Bremen-Cardiff Physics Seminar
Topological effects in the interacting Fibonacci chain
Speaker: Gautam Rai (USC Los Angeles working with Prof. S. Haas)
Date: Tuesday 11 May 2021
Time: 15:00 in UK
Venue: Zoom
The term quasicrystals refers to a special class of materials that have no translational symmetry and yet have long-range order—the X-ray diffraction pattern of these materials consists of discrete δ-peaks. In crystals, this type of long-range order is easily understood to stem from the fact that a finite arrangement repeats itself indefinitely. In quasicrystals, a weaker condition is met—local configurations of any given size are almost alike at every scale. This quasicrystalline symmetry is often accompanied by a non-trivial topology. The discovery of a superconducting quasicrystal in 2018 begs the question, how do correlated electrons behave in quasicrystals and what is the interplay between topology and interactions?
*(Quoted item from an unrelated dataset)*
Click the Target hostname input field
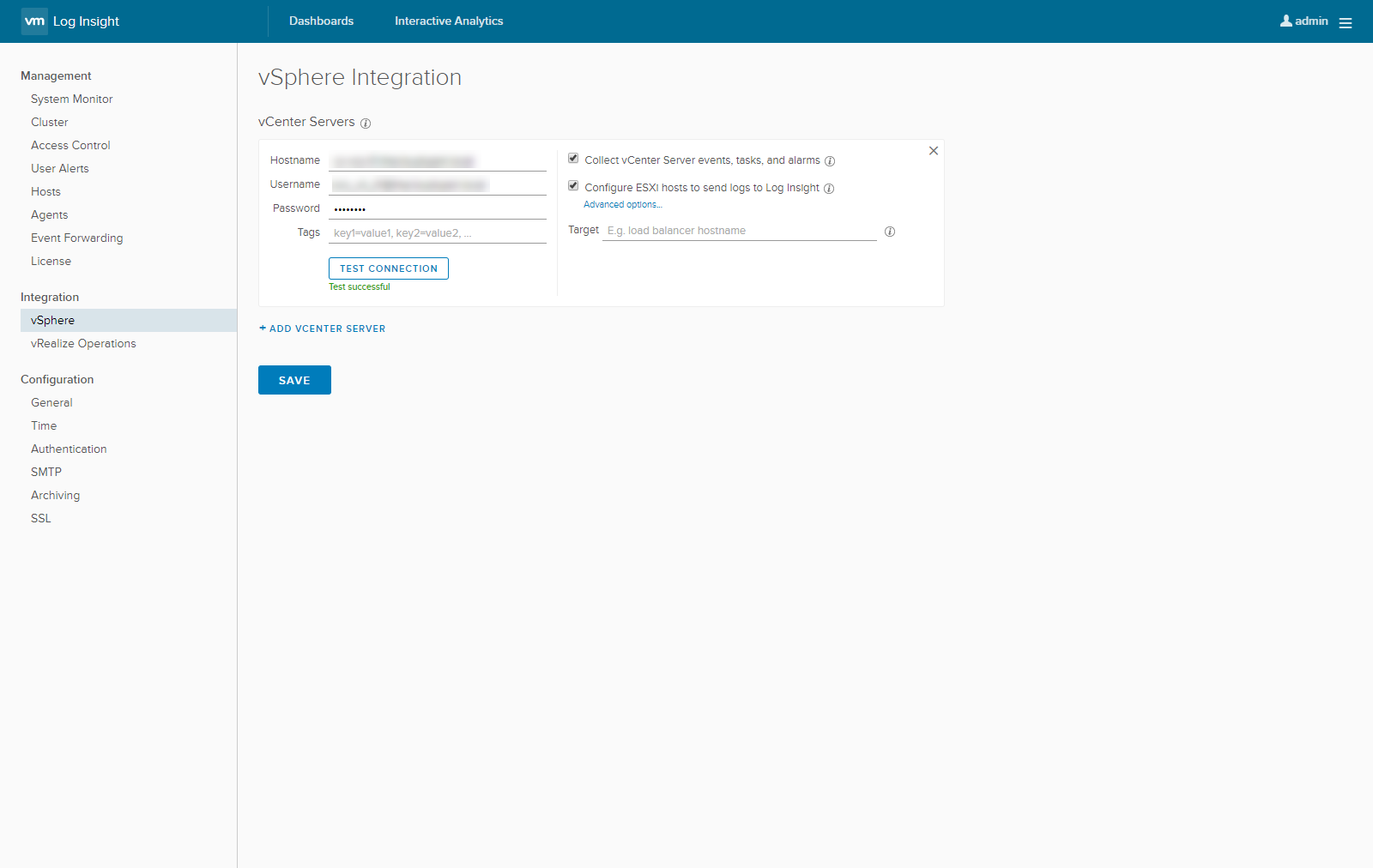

We found that we could make considerable progress towards an answer to this question by considering the simplest possible model of a superconducting quasicrystal—the one-dimensional Fibonacci hopping model with pairing introduced via the Bogoliubov-de Gennes self-consistent field method. In the first part of my talk, I will introduce the non-trivial topology of the Fibonacci chain and present our work on a new proposed method for measuring the topological invariants of the Fibonacci chain. In the second part of my talk, I will share our results on proximity-induced superconductivity at a superconductor-quasicrystal interface where the highlight is the appearance of a signature of the quasicrystal’s topological edge states in the induced pair amplitude.